• Consigne: Selon le texte sur l'« immigration subie », quelle part des demandes d'asile l'OFPRA a-t-il acceptée en 2005 ?

• Texte cité:
____________________
Les seuls papiers de nos élèves doivent être
leurs cahiers et leurs livres de classe
• L’histoire se répète…
“Subie” : déjà l’idée
même de faire son choix, son marché... parmi des individus démunis
est intolérable. Et puis qui choisira ? Les dirigeants et le patronat
des pays riches bien sûr... Et les peuples des pays pauvres ? Décidément,
après l’esclavage, la colonisation, on voudrait que l’histoire
se répète indéfiniment. Pire même, par un pillage
des énergies humaines les plus dynamiques, les plus formées...
on va compromettre davantage encore les chances de développement de ces
pays déjà martyrs. Et comme on ne s’attaque aucunement aux
causes réelles de l’émigration qui font que dans la plupart
des cas, un individu n’a que le choix entre crever ou partir, on ne fera
au bout du compte que multiplier les sacrifiés, noyés en Méditerranée
ou en Atlantique, morts de soif dans le Sahara..., et dans notre pays même
multiplier les Sans-Papiers, ces pauvres êtres démunis de tout
droit, niés dans leur existence même, à la merci de toutes
les exploitations. Ne nous y trompons pas, une telle négation de l’humanité,
du droit... ne peut que miner, à la longue, les fondements même
de notre société.
Combattre “l’immigration subie”
revient, pour Mr Sarkozy, à restreindre de façon drastique toutes
les causes des migrations qui ne seraient pas utiles à la conception
capitaliste de l’économie:
Inutile le droit à un titre de soins, inutile le
droit à vivre en famille (quand on est pauvre bien sûr), inutile
le droit au mariage et celui de vouloir vivre auprès de sa compagne ou
de son compagnon s'il est étranger, inutile le droit à étudier
en France si l’on n’est pas un “surdoué”, et
enfin inutile le droit d'asile, ce dernier droit quand on a tout perdu, ce droit
fondamental qui garantit l’exercice de tous les autres droits citoyens.
L’OFPRA n’a accordé en 2005 qu' un peu plus de 8% de
réponses positives aux demandes d’asile, c’est historiquement
le taux le plus bas! Il y a 20 ans, 80% des demandes étaient accordées.
____________________
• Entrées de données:
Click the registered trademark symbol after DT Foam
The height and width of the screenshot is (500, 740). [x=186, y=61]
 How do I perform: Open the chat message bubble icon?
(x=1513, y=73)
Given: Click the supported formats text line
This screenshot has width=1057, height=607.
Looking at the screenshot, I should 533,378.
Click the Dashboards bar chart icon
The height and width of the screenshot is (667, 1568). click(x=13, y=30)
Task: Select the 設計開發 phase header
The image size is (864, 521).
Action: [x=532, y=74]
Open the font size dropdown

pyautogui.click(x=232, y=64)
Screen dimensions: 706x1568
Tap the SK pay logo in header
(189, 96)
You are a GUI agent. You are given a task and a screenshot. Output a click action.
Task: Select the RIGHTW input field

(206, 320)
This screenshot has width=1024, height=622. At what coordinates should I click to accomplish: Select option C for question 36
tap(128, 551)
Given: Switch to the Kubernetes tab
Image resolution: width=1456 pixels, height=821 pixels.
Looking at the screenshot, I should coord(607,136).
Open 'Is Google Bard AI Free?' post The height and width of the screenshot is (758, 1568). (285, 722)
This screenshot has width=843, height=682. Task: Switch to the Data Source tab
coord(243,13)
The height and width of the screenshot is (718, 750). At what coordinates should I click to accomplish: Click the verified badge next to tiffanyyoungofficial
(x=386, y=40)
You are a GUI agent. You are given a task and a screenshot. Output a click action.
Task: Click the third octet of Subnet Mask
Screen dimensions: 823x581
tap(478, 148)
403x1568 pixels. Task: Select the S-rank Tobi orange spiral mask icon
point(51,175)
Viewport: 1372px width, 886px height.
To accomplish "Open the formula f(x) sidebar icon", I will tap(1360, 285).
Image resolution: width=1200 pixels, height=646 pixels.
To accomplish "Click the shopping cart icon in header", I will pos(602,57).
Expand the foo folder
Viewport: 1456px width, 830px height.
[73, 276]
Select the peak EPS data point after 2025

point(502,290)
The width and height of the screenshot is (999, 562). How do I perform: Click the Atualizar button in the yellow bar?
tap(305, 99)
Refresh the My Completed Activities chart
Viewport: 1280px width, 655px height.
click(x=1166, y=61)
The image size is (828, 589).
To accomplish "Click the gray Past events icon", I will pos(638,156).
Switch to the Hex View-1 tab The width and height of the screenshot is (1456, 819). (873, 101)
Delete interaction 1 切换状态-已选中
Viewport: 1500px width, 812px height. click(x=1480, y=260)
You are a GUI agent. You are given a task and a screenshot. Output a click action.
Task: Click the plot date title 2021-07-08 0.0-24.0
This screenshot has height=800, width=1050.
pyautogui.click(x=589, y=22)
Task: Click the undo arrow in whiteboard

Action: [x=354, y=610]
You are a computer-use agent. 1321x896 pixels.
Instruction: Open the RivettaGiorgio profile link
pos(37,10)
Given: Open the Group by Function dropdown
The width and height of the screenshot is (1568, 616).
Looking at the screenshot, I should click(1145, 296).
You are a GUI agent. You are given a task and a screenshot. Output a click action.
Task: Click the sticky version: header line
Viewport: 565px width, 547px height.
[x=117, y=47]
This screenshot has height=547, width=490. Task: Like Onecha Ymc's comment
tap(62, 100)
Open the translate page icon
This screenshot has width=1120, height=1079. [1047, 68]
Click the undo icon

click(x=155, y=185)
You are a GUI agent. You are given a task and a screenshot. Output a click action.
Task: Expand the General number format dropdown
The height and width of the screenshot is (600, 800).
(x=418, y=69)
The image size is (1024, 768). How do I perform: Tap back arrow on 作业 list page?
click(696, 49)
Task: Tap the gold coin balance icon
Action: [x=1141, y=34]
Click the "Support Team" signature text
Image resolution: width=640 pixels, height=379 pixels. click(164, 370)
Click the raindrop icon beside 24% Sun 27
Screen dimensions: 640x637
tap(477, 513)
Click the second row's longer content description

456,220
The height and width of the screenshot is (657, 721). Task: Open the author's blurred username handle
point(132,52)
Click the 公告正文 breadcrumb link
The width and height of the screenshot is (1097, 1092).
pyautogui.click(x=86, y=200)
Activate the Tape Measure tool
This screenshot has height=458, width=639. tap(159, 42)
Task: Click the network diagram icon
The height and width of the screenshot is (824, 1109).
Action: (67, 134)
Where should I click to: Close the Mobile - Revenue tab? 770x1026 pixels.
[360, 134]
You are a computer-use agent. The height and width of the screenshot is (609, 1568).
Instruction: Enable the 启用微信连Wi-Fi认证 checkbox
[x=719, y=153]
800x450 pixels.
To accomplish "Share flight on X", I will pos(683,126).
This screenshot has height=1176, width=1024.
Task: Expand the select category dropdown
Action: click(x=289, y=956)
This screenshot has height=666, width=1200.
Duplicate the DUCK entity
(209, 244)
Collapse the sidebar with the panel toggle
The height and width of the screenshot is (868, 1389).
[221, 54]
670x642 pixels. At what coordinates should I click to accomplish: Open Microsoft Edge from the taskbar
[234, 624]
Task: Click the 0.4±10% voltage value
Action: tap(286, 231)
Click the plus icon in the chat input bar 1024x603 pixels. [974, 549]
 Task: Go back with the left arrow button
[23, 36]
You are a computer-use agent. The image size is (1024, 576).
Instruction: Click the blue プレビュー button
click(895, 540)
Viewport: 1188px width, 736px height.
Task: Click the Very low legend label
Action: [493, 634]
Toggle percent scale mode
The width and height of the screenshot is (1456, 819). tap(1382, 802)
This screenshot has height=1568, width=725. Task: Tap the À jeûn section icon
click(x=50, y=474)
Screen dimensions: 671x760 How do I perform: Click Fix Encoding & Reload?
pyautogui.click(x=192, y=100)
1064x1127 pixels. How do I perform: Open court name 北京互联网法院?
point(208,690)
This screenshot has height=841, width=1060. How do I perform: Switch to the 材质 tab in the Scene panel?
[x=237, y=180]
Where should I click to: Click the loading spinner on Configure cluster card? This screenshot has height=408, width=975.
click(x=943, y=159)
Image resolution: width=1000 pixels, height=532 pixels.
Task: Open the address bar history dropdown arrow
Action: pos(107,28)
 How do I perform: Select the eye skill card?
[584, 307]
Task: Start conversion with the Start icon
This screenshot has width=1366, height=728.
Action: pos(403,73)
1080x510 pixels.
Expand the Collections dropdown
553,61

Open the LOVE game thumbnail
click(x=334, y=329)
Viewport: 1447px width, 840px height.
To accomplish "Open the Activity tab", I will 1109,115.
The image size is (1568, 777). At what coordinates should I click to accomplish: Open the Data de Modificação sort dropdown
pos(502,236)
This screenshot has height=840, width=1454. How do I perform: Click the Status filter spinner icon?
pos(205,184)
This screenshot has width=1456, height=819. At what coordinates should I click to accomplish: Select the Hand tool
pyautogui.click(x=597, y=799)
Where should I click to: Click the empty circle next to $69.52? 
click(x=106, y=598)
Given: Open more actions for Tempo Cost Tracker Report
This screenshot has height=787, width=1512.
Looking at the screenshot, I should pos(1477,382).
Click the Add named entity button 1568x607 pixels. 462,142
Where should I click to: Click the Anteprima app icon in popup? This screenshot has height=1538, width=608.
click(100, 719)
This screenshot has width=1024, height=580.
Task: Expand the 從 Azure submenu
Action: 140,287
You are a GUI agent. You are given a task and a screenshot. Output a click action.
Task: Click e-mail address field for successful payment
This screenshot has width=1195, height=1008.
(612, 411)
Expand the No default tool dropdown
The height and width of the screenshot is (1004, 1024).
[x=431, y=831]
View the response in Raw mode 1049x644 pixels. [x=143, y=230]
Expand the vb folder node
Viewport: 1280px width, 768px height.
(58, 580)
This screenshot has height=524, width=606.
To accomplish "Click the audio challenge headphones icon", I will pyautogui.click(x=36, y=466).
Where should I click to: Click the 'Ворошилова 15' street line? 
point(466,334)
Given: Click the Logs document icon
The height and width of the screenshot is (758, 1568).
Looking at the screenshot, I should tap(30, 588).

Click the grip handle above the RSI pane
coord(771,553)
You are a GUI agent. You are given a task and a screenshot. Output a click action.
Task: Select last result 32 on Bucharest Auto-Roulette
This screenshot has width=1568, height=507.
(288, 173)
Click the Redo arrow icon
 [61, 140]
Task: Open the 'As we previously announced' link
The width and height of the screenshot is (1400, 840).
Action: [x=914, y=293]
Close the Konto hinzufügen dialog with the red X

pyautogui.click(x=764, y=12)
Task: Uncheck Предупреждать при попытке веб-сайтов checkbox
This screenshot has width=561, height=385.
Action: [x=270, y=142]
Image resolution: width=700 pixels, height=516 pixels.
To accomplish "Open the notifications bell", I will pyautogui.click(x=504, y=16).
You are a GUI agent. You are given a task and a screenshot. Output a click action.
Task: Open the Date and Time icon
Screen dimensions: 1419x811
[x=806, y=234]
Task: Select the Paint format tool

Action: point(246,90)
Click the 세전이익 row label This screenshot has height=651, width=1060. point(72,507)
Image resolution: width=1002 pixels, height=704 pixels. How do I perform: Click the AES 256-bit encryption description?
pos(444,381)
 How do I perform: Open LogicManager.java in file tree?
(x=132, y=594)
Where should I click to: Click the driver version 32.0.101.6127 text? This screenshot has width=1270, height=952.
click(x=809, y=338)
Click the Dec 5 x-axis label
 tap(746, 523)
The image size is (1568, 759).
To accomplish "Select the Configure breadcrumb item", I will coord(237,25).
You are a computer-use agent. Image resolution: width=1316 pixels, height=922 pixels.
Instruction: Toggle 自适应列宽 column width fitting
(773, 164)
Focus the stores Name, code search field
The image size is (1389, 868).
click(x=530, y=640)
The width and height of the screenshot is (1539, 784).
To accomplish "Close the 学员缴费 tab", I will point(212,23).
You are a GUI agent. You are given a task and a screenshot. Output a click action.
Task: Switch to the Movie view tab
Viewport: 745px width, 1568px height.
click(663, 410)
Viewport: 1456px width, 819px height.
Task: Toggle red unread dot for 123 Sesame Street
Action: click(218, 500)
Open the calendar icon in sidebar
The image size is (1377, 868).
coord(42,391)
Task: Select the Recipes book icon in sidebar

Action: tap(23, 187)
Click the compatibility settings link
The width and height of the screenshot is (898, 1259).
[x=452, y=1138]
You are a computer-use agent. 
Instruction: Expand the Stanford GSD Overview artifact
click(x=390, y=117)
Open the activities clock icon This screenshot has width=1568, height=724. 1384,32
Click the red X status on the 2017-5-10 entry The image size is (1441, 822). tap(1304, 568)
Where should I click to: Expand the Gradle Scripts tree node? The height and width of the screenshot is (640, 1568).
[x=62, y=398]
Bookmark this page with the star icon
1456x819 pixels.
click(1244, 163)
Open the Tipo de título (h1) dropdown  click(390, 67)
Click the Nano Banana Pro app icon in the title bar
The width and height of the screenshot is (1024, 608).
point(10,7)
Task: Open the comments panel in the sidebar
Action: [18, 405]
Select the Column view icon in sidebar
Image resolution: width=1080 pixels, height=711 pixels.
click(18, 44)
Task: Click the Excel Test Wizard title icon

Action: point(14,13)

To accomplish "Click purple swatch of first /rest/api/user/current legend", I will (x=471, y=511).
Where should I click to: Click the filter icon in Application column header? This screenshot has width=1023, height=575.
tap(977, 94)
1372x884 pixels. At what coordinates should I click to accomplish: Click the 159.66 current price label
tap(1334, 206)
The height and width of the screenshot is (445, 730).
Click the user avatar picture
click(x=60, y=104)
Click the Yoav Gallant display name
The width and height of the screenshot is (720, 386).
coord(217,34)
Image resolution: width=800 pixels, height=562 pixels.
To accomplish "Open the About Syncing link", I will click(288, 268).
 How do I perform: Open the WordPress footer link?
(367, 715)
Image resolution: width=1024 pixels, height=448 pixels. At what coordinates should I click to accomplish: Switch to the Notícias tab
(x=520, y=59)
____________________
• Réponse: Un peu plus de 8 % des demandes.